_EXERCISE_
Once the line containing "For every named" is found in the entries below, restate it and each following line word for word, stopping after the line containing "Podcasts (143, 280)".

_PROVIDED DATA_

::::

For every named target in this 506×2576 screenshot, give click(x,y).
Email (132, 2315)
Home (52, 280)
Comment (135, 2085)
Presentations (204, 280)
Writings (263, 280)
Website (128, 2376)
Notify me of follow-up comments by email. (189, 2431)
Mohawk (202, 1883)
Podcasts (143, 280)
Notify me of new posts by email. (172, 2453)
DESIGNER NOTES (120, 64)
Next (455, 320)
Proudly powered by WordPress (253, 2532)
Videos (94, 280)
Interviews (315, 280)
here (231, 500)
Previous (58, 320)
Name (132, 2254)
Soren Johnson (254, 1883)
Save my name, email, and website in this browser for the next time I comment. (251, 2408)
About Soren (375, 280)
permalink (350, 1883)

::::

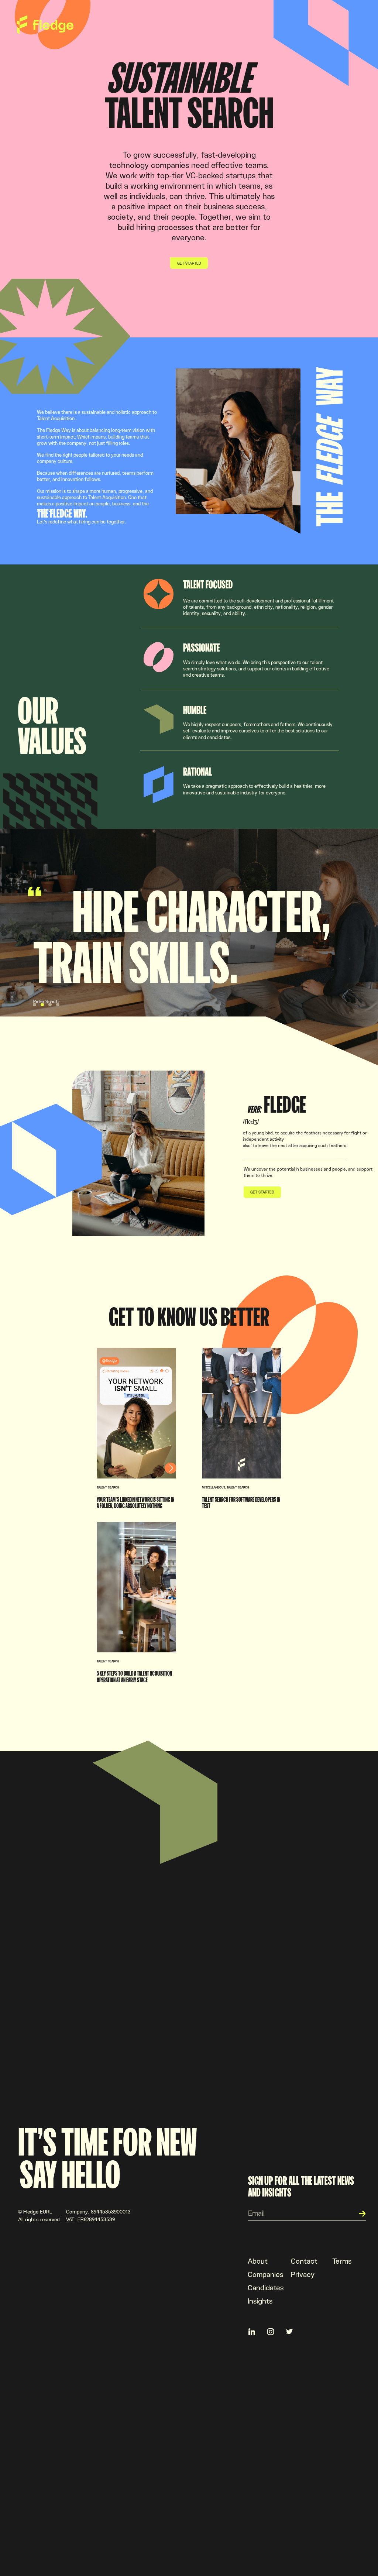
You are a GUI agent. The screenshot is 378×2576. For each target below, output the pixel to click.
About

::::

_THE COMPLETED TASK_
For every named target in this 506×2576 screenshot, give click(x,y).
Email (132, 2315)
Home (52, 280)
Comment (135, 2085)
Presentations (204, 280)
Writings (263, 280)
Website (128, 2376)
Notify me of follow-up comments by email. (189, 2431)
Mohawk (202, 1883)
Podcasts (143, 280)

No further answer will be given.